Mechanism of simultaneous increase of strength and ductility with grain refinement in Si-added high-Mn austenitic steel

We systematically investigated the effect of grain refinement on mechanical properties and fracture behavior of Si-added high-Mn austenitic steel. A 22Mn-0.6C–3Si steel (wt. %) with single-phase FCC structure was investigated in the present study. By applying high pressure torsion (HPT) and subsequent annealing process, specimens with fully recrystallized microstructures having various mean grain sizes ranging from 0.9 μm to 113 μm were obtained. The present steel exhibited a unique mechanical behavior that both strength and ductility simultaneously improved with grain refinement. Coarse-grained (dmean = 113 μm) and medium-grained (dmean = 13 μm) specimens fractured before reaching the plastic instability condition, whereas ultrafine-grained specimen (dmean = 0.9 μm) fractured after satisfying the plastic instability condition. Deformation microstructures of tensile-fractured specimens were investigated by using EBSD phase map.

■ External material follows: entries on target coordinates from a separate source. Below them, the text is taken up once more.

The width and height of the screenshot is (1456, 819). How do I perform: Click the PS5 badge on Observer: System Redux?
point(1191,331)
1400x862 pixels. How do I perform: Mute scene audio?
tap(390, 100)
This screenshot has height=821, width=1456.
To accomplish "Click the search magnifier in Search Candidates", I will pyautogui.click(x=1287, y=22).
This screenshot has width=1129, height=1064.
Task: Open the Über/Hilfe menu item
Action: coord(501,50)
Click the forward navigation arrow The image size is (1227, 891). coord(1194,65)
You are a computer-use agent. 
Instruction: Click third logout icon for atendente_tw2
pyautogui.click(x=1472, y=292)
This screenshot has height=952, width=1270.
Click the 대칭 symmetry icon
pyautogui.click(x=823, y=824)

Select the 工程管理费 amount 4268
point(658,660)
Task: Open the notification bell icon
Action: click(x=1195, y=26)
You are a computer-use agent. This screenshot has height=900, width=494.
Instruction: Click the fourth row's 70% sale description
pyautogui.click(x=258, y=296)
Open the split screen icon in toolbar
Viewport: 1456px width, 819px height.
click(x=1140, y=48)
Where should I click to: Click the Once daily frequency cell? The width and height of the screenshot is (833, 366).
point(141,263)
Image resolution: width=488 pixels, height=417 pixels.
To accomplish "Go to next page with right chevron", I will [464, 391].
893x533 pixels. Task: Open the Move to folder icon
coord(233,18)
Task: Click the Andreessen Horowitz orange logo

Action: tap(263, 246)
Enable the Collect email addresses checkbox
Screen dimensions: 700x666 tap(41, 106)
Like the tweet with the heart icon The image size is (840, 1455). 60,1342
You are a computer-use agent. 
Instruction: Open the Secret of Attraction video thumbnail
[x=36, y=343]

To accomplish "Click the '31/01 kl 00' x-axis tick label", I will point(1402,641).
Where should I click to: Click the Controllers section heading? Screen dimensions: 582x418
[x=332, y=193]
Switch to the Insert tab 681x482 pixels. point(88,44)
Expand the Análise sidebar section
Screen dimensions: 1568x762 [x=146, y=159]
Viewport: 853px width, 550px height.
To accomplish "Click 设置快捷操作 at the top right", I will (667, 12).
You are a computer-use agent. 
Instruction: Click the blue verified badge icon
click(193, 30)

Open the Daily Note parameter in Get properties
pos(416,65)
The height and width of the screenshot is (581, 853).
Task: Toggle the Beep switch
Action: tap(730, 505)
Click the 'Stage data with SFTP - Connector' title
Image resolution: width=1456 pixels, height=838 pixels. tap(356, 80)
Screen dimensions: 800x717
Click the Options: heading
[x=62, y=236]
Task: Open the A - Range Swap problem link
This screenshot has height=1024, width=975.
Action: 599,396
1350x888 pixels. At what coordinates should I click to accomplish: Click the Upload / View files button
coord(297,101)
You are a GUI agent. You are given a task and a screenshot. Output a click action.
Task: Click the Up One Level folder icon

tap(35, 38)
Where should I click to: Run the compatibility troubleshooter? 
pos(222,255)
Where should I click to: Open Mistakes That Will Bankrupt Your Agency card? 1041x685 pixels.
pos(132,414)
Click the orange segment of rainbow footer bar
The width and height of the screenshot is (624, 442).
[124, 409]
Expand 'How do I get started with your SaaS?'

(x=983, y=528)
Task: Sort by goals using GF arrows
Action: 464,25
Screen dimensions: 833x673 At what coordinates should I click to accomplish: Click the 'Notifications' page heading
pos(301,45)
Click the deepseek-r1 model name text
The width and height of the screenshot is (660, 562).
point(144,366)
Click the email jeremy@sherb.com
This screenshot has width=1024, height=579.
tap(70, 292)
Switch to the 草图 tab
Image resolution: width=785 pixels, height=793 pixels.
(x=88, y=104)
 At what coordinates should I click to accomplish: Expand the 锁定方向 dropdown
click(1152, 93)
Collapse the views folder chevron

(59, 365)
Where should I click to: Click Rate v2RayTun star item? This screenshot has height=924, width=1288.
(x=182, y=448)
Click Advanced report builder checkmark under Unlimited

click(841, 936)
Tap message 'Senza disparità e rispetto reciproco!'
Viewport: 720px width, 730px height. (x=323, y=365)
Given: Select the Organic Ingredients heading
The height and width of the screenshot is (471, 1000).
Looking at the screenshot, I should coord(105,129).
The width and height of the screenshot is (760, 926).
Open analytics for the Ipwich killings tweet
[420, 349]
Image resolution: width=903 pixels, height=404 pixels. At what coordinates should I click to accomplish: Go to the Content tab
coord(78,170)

Obtained results revealed that the fraction of deformation induced ε-martensite significantly decreased with the grain refinement. At the same time, fracture surfaces of the different grain-sized specimens showed that the fraction of the fracture surfaces having step-like ridge pattern decreased with the grain refinement. Micro-cracks were observed to characterize a crack initiation site, and it was found that micro-cracks formed and propagated along the prior austenite grain boundaries where ε-martensite impinged. By applying the fracture surface topography analysis (FRASTA) to the tensile-fractured specimens, it was revealed that the crack initiated from the step-like ridge pattern, where each step was considered to be ε-martensite plate. The results consistently suggested that the step-like ridge pattern was grain boundary fracture surface related to ε-martensite, and grain refinement suppressed the ε-martensitic transformation and avoid the fracture before reaching the plastic instability condition, leading to the enhanced ductility as well as the high strength.